The extent to which right-wing politics in this country has become subject to cocooning, and the extent to which the Republican party has become a captive of its right wing, is illustrated by the oft-repeated mantra that Barack Obama’s poll numbers have slipped because, having campaigned from the center, he’s “governing from the left” (“far left” to the dybbuk that seems to have seized control of the body of John McCain).
Shall we take a look at the replay tape?
1. Obama kept his predecessor’s appointee as Secretary of Defense, chose his more hawkish primary rival as Secretary of State, and made a retired Marine General his National Security Adviser.
2. Having campaigned on a prompt withdrawal from Iraq, he took the advice of the Joint Chiefs and allowed that pace to be slowed, at the same time ramping up the fight in Afghanistan and Pakistan, where al-Qaeda actually lives.
3. In the face of the financial meltdown, he has done virtually nothing to rein in bankers’ pay, or to demonize them publicly. The two key players on his economic team (Summers and Geither) are relentlessly centrist.
4. He allowed himself to be bargained down to a stimulus package that was too small and weighted too heavily toward tax cuts. Nonetheless, virtually no Republican voted for it. The slow recovery that resulted has had more to do with souring the mood of the country than anything else Obama has done or omitted to do.
5. Having campaigned on health care reform, he ignored the single-payer option (preferred by the activist left and by many experts). And instead of concentrating on giving out goodies, he decided to try to tackle the problem of spiraling medical costs: something that the right has been bleating about for years in the form of the “entitlements crisis,” which consists mostly of out-of-control Medicare costs. Much of the teabaggers’ fury comes from elderly people on Medicare who have been terrified (by the people who opposed Medicare from the beginning and have been campaigning for ten years on the demand that its growth rate be cut) into thinking that Obama is going to deprive them of medical care.
6. Having campaigned on the repeal of Dont Ask, Don’t Tell and the Defense of Marriage Act, Obama has moved on neither. I think that reflects good judgment, but it was hardly the way to pander to his base.
7. He appointed a Secretary of Education whose primary policy thrust – teacher accountability – outrages the teachers’ unions, and put money in the stimulus package that’s available only to states that do what’s necessary to improve teacher accountability.

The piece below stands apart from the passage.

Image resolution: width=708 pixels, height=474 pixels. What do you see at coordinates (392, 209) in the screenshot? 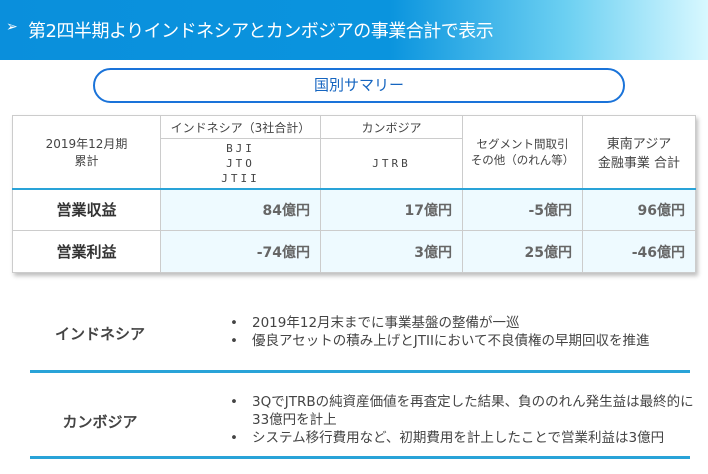
I see `value-cell: 17億円` at bounding box center [392, 209].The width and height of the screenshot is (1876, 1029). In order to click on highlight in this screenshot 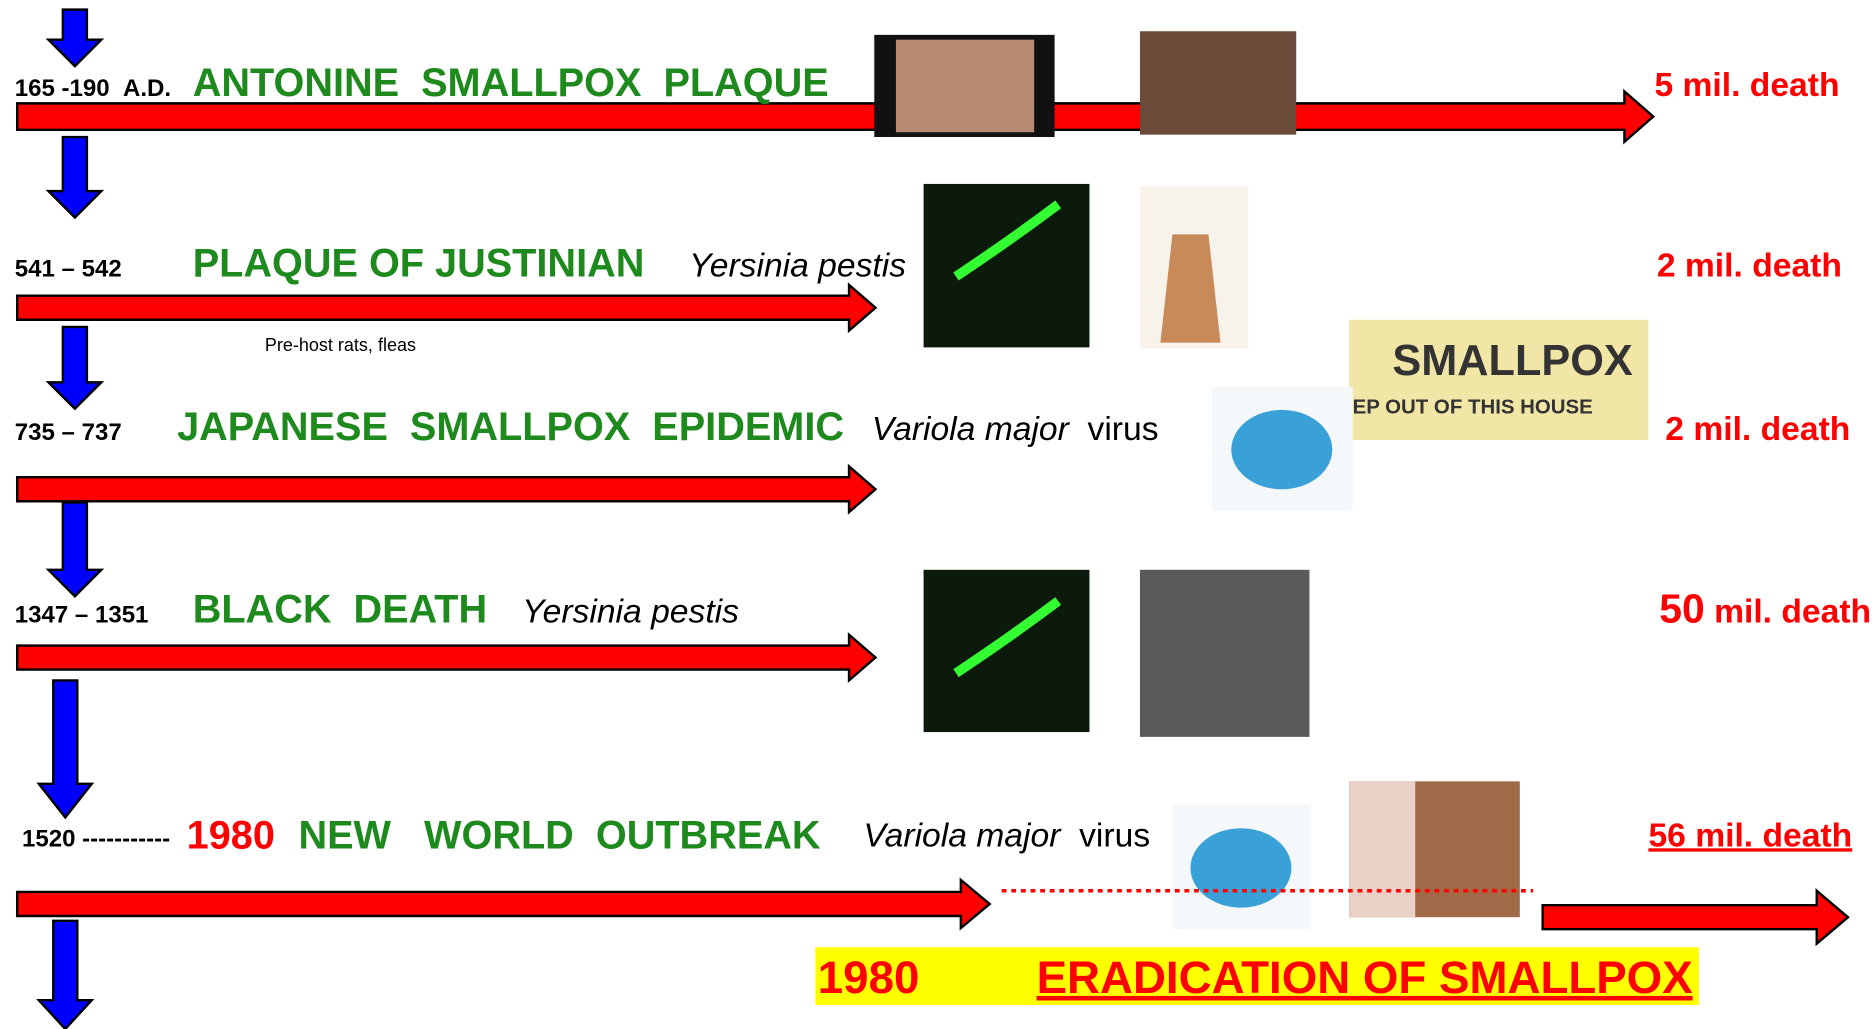, I will do `click(1257, 976)`.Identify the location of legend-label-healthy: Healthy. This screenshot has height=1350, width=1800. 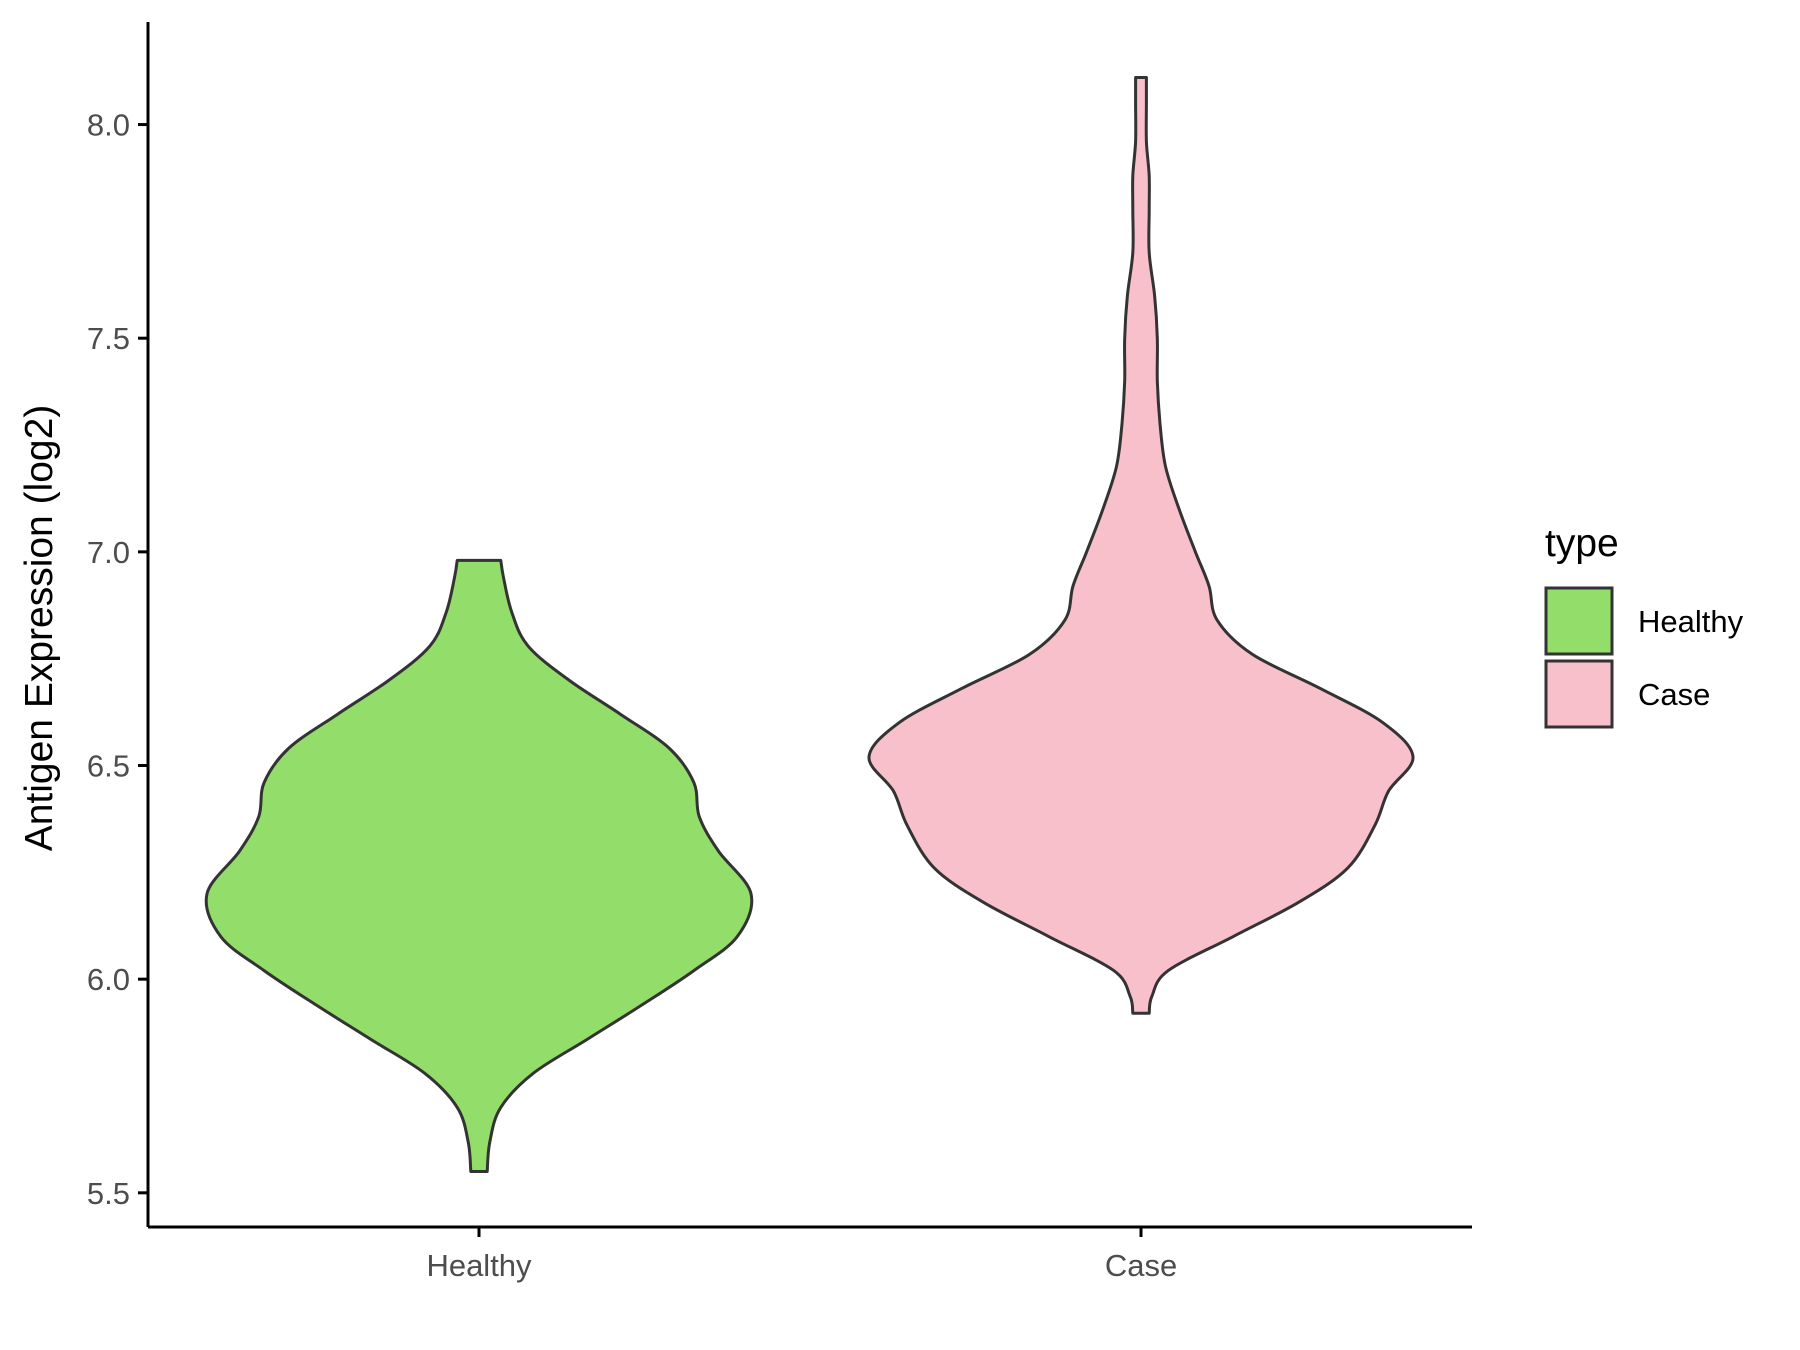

On some of these points I think Obama’s moderation has been wise; on other points, otherwise. But the assertion that he has run an extremist administration simply wouldn’t pass the giggle test if the right wing hadn’t entirely lost its sense of humor. The real lesson of these first eight months is that every attempt on Obama’s part to reach out to Republicans has been rudely rebuffed. Had he been less responsible, he would now be more popular.